Before patching the container config, the iOS app can call the Discord API directly to verify the token and display the bot's username:

```swift
func validateDiscordToken(_ token: String) async throws -> String {
var request = URLRequest(url: URL(string: "https://discord.com/api/v10/users/@me")!)
request.setValue("Bot \(token)", forHTTPHeaderField: "Authorization")
let (data, response) = try await URLSession.shared.data(for: request)
guard (response as? HTTPURLResponse)?.statusCode == 200 else {
throw ChannelError.invalidToken
}
let user = try JSONDecoder().decode(DiscordUser.self, from: data)
return user.username
}
```

---

## Container config applied

```json5
{
channels: {
discord: {
enabled: true,
botToken: "<BOT_TOKEN>",
// Optional: scope to a specific guild
guilds: {
"<GUILD_ID>": { allowAllChannels: true }
}
}
}
}
```

Sent via the file-api config-patch endpoint:

```http
PATCH /config/channels
Authorization: Bearer <supabase-jwt>
Content-Type: application/json

{
"channel": "discord",
"config": {
"enabled": true,
"botToken": "<BOT_TOKEN>"
}
}
```

---

## Prerequisites the user must complete first

| Step | Where |
|------|-------|
| Create a Discord application | [discord.com/developers/applications](https://discord.com/developers/applications) → **New Application** |
| Add a bot to the application | Application → **Bot** → **Add Bot** |
| Enable Message Content Intent | Bot page → **Privileged Gateway Intents** → enable **Message Content Intent** |
| Copy bot token | Bot page → **Reset Token** → copy |
| Invite the bot to a server | OAuth2 → URL Generator → scopes: `bot`, `applications.commands`; permissions: View Channels, Send Messages, Read Message History |

The iOS app can deep-link to each step using `SFSafariViewController` or include a mini-guide with screenshots.

---

## Quick auth: "Connect with Discord" OAuth2 (alternative)

If you want a zero-paste experience, you can implement an OAuth2 flow where the user authorizes your app to create a bot on their behalf.
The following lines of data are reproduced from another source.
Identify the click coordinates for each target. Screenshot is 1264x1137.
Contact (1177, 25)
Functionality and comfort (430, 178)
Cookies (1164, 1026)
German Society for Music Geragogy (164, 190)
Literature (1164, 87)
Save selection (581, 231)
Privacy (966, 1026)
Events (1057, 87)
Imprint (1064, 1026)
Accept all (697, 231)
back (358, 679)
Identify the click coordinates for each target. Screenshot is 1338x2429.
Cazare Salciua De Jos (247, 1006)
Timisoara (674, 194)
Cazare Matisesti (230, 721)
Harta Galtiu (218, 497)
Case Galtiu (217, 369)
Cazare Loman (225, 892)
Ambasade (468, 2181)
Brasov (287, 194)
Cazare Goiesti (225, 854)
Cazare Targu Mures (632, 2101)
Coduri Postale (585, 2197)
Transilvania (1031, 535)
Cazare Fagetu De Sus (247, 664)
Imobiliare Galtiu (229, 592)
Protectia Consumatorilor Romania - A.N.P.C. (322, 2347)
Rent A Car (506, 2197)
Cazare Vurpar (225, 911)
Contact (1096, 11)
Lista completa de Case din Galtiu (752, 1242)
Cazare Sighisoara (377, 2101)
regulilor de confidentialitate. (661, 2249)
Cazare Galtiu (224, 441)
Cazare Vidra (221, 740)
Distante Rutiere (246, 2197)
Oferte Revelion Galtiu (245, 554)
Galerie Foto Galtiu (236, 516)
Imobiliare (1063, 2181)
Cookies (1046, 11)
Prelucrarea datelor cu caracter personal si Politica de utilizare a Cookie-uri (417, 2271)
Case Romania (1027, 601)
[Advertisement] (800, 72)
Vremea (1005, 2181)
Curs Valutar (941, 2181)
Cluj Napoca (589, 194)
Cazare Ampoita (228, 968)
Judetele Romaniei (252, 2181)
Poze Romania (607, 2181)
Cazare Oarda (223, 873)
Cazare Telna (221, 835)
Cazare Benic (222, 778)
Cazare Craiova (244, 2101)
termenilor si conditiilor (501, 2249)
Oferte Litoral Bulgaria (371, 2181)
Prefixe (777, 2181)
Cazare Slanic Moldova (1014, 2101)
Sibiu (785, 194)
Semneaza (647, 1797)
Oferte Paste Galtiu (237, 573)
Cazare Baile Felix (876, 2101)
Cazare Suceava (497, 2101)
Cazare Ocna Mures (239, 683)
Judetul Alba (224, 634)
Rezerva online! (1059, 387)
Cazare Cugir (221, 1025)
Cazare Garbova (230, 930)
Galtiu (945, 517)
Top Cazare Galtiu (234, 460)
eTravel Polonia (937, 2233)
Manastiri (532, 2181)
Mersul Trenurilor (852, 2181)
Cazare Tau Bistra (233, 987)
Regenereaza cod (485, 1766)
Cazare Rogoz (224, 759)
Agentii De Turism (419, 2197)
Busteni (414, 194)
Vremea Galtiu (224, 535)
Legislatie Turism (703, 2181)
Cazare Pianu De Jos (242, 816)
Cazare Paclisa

This requires you to host an OAuth2 callback endpoint.

```
iOS App → ASWebAuthenticationSession
→ https://discord.com/oauth2/authorize
?client_id=<YOUR_APP_CLIENT_ID>
&scope=bot+applications.commands
&permissions=<FLAGS>
&redirect_uri=<YOUR_CALLBACK>
→ User grants access
→ Callback receives guild_id + bot_token (if using bot authorization flow)
→ App patches container config
```

> This approach requires your OAuth2 redirect handler to exchange the code for a bot token and forward it to the container. It is more complex but provides a smoother user experience for non-technical users.

---

## Security notes

- Store the bot token only on the container (never in the iOS app's local storage or Keychain after the initial POST).
- The file-api endpoint must validate the Supabase JWT before writing to config.
- Tokens displayed in the settings screen should be masked (show only last 4 characters).